With her bedroom door shut, Yoke Ling uttered an earnest prayer before steeling herself to go downstairs. She never knew whether to take gods seriously or not. Nevertheless, Guan Gong was her last hope and she uttered her regular prayer for a swift death.

Downstairs, her mother was mopping the floors with the radio on.  Yoke Ling sat on the steps so as to not get in the way and observed her mother at work.  With energetic strokes, her mother drew the mop back and forth covering every nook and corner in the living room.  The industrious woman never let up when it came to keeping the house clean and orderly – she swept and mopped the floor once in the morning and once in the evening, she did the laundry every night at 8pm and cooked three nutritious meals every day except on Sundays. From morning to night, she toiled for the house.

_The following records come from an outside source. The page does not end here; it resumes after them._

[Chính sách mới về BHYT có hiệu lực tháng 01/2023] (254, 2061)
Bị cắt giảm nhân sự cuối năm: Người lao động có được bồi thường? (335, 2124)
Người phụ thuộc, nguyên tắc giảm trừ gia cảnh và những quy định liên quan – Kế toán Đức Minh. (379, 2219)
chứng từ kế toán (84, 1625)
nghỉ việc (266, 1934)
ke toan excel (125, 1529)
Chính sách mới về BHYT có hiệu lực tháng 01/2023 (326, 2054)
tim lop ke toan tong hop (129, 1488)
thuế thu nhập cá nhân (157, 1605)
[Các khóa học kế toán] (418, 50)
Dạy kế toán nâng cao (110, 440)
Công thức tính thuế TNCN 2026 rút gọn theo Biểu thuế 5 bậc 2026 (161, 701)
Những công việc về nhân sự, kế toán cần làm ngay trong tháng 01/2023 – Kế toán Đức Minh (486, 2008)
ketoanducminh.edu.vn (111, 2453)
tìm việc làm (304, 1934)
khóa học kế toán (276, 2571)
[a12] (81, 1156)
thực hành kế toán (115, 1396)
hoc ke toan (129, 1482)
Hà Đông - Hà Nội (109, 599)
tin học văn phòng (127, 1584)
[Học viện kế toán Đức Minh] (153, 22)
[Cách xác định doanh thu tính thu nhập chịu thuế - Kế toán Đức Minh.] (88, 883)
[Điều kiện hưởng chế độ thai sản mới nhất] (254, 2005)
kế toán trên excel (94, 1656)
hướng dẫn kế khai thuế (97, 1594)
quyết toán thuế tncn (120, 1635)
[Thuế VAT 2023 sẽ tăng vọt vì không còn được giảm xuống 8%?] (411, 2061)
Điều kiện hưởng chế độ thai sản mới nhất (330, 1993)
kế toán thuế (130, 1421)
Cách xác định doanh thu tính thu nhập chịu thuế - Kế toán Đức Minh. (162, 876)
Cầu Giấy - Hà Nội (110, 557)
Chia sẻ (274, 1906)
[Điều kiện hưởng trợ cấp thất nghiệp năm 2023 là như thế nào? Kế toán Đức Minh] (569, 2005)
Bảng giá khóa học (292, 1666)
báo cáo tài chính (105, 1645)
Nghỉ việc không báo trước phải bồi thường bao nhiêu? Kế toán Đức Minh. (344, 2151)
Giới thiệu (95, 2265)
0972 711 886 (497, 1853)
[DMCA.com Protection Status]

Yoke Ling thought that she would not mind the process of dying so much if it was not for her mother. Yoke Ling was not very good at household chores and tended to be slovenly. She was also observant enough to notice that every time she did a household chore, her worth as a person to her mother diminished. Every piece of laundry not hung perfectly, every speck of dust not wiped off, every dish not dried completely was an affront to her mother.  And here Yoke Ling was, dying a messy death in her mother’s perfect house. While dying, she continued to excel at being her mother‘s greatest failure in life.

The anticipation of her mother admonishing her for something she could not control intensified the pain her stomach. She became aware of the dampness she was sitting on. Quietly, she got up and walked to the toilet. Her prayers had not worked and now her mother would find out. She grabbed a wad of toilet paper to clean up the evidence from the steps but as she headed back towards the steps, she heard it – a loud exasperated sigh followed by angry footsteps. Her mother stomped past her and proclaimed her crimes from the toilet. “You complain that I am always scolding you but it is only because you are always so careless. You can’t even sit on the steps properly without getting blood on the steps. How did you even get blood…”

Her mother trailed off as the radio announced that Anwar Ibrahim had been charged with corruption and sodomy. Her mother’s expression changed from annoyance to shock. Yoke Ling was glad it would be one of the last times her worth as a person diminished in her mother’s eyes.

 


Carlyn Mui  is a history teacher by trade but from the contrasting energies of the tropical cities of Kuala Lumpur and Singapore where she lives, she draws her inspiration for writing.